Walking and balance problems are another hallmark. People with CSVD often develop shorter steps, a wider stance, shuffling, stooped posture, reduced arm swing, and a general unsteadiness. These gait changes are closely linked to damage in the white matter near the brain’s fluid-filled ventricles. Because walking requires coordination between attention, spatial awareness, and motor control, the widespread network damage caused by CSVD makes it especially disruptive to gait.
CSVD is also a major cause of vascular dementia and contributes to roughly one in five strokes. In some cases, a small lacunar stroke is the first sign that draws medical attention to the underlying disease.
What Drives It: Risk Factors
High blood pressure is the single most important modifiable risk factor. The small, deep arteries of the brain are especially vulnerable to the physical stress of chronically elevated pressure. Diabetes, smoking, high cholesterol, and obesity also contribute, as do the same vascular risk factors that drive heart disease. Age is the strongest non-modifiable risk factor: CSVD becomes increasingly common after 60 and is found on MRI in the majority of people over 80.
Blood Pressure Control and Treatment
There is no cure for CSVD, and no medication specifically reverses the damage. Treatment centers on controlling the risk factors that drive progression, with blood pressure management at the top of the list.
A clinical trial in patients who had already experienced a lacunar stroke compared standard blood pressure lowering (targeting a systolic reading of 130 to 140 mm Hg) with intensive lowering (targeting 125 mm Hg or below).

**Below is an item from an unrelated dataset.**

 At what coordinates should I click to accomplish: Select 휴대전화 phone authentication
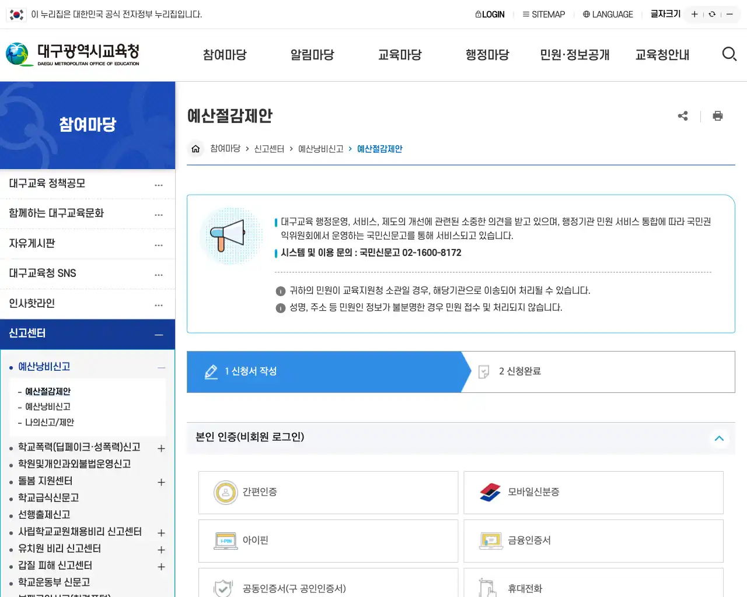pos(594,588)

After two years, the intensive group showed less progression of white matter damage on MRI. This supports pushing blood pressure lower than traditional targets in people with established CSVD, though doctors balance this against the risk of symptoms like dizziness from blood pressure that drops too low.
Managing diabetes, quitting smoking, treating high cholesterol, and staying physically active are all part of the standard approach. Antiplatelet medications may be used after a lacunar stroke, though their role in preventing progression of the underlying disease is less clear.
Diet and Cognitive Protection
Diet is emerging as a meaningful factor. Research on the Mediterranean diet, which emphasizes fruits, vegetables, whole grains, fish, and olive oil, suggests it may help protect the brain even when CSVD is present. One study found that the expected relationship between CSVD markers on MRI and lower cognitive scores only held in people with low intake of healthy foods. Among those eating a diet rich in fruits, vegetables, and other components of the Mediterranean pattern, the same degree of brain damage was not associated with cognitive decline. In other words, a healthy diet appeared to build a kind of buffer, helping the brain maintain function despite the physical damage from CSVD.
This doesn’t mean diet can prevent or reverse the disease itself, but it suggests that what you eat may influence how well your brain copes with the damage that accumulates.
Retinal Imaging as an Early Window
Because the small blood vessels in the retina share many features with those in the brain, researchers have explored whether an eye exam could serve as an early screening tool for CSVD. Several retinal markers have shown associations with CSVD in studies, which makes biological sense since both vascular beds are exposed to the same systemic risk factors. However, a systematic review found that no retinal biomarker has yet proven reliable enough for clinical use. Studies have been too small and too inconsistent in their methods to establish clear diagnostic accuracy. For now, MRI remains the only dependable way to identify and monitor CSVD.